İstanbul Sözleşmesi’nden neden çıktık?
Eğer kadına yönelik şiddeti konuşacaksak, bu konuda AK Parti’nin karnesini tartışmak, ne HDP’nin ne CHP’nin haddi bile değil, hiç kusura bakmasınlar. Bugün PKK kamplarında istismar edilen, tecavüze uğrayan pek çok kız çocuğu BM raporlarına girmiş durumda. Bunlar karşısında sağır ve dilsizler… CHP’nin kendi teşkilatlarındaki taciz, tecavüz iddiaları artık mahkeme konusu. AK Parti daha kurulurken, ilk seçime girerken 2002 yılında, seçim beyannamesinde kadına yönelik şiddetle nasıl mücadele edeceğini kararlılıkla ortaya koymuş bir parti. İstanbul Sözleşmesi 2012 yılında imzalandı. Biz kadına yönelik şiddetle alakalı iç hukukta yaptığımız en köklü değişikliklerin pek çoğunu bu tarihten çok önce yapmıştık zaten. Özellikle TCK’da yaptığımız değişiklikler… Hatta parlemantoya yeni gelen yargı paketiyle, kadına yönelik şiddetle mücadeleyle ilgili eksik gördüğümüz, tamamlayıcı unsurlar saydığımız yeni kalemler ekliyoruz. Boşanmış eşe karşı işlenen şiddet konusu bunlardan birisi. İstanbul Sözleşmesi’nden çıkmış olmamız, kesinlikle kadına yönelik şiddetle mücadeleyle ilgili bir eksen değişikliği anlamına gelmiyor. Aksine kadına yönelik şiddete müdahalede çok kararlıyız. . Aile karşıtı bazı lobicilik faaliyetlerinde sözleşmenin temel alınması, referans gösterilmesi ve gelecekle ilgili bazı kaygılar yarattı. Muhafazakâr-demokrak bir partiyiz ve bireyi topluma hazırlayan aile, bizim için çok kıymetli. Kadın, çocuk, engelli, yaşlı, erkek, tek tek bireyler güçlenmeli. Bununla birlikte, bu güçlü bireylerle aile de çözüm üretme kapasitesini artırıp, “güçlü aile” olmalı…

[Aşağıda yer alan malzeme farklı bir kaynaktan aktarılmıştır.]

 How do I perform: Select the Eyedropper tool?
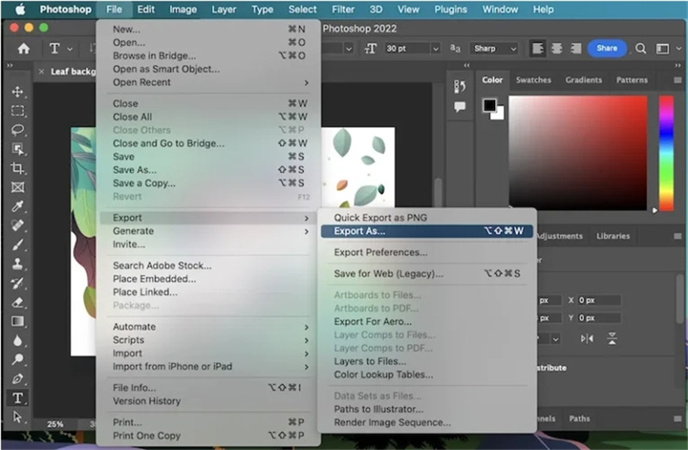coord(18,207)
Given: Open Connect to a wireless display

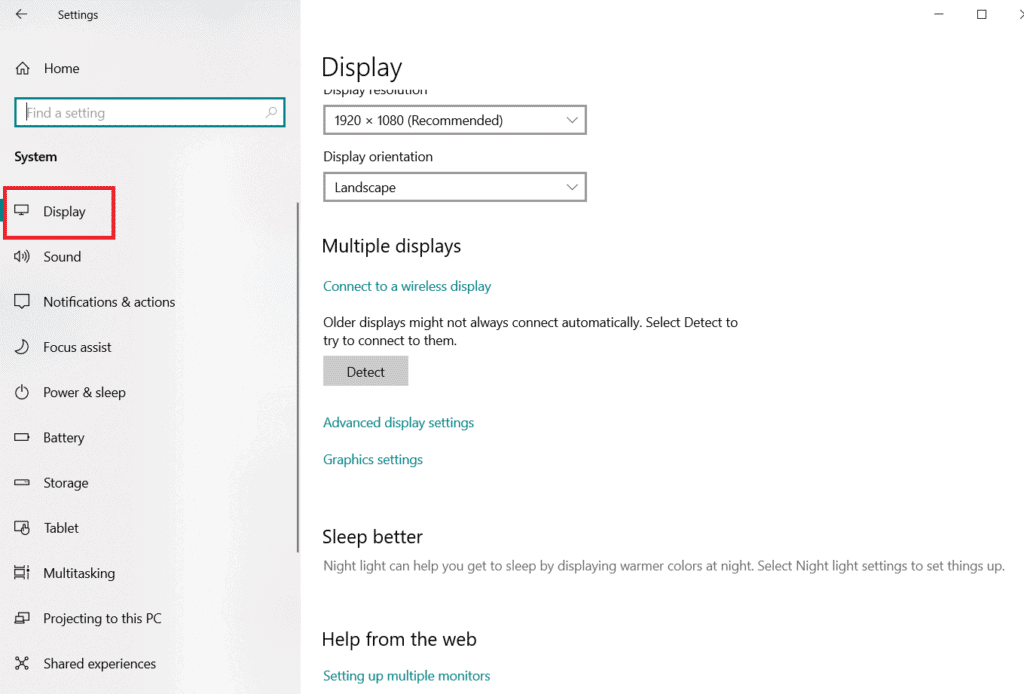Looking at the screenshot, I should 407,286.
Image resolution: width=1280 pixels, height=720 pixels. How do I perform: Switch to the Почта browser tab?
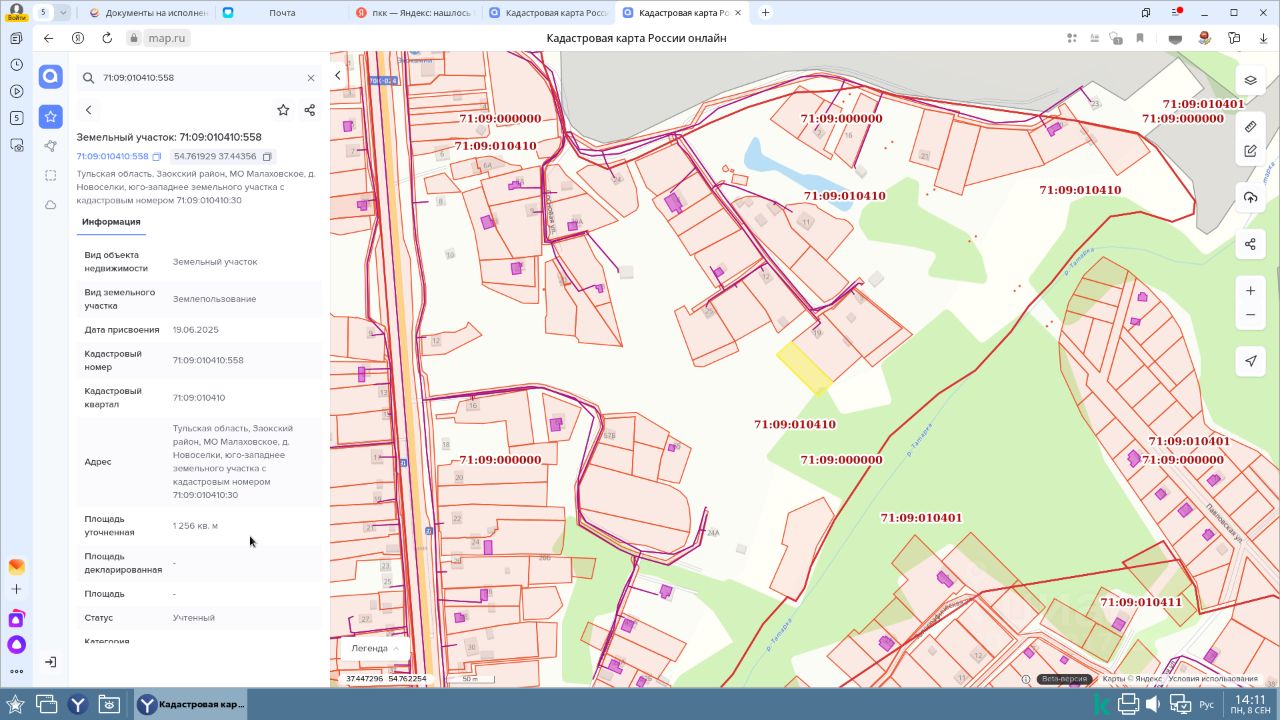point(282,13)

Fotokopilerimin peşinde değilim
- Kuşak çatışmasının olmaması doğaya aykırı. Çünkü o çatışmayla beraber onlar kendilerini bulacak ve gelişecekler. Genelde o çatışmayı kontrol edemeyeceği duygusu ebeveyni korkutuyor. Ama ben yine de çocukların kendilerini bulmak adına sorgulamalarını, onların adına ve bu ülkenin geleceği adına çok olumlu buluyorum. Tabi ki benim kopyam olmasınlar. Kendi fotokopilerimin peşinde değilim çocuk yetiştirirken. Ama şunu arzu ediyorum tabi ki, Mevlana’nın pergel metaforu gibi, bir ayakları köklerinde, bizim bu topraklardan aldığımız değerlerde olsun, pergelin diğer ucuyla imkanları ölçüsünde dünyayı görebilsinler, yeni ufukları keşfedebilsinler. Eşimle birlikte bunu yapmaya gayret ettik. Rahmetli babam da beni böyle büyütmeye gayret etti…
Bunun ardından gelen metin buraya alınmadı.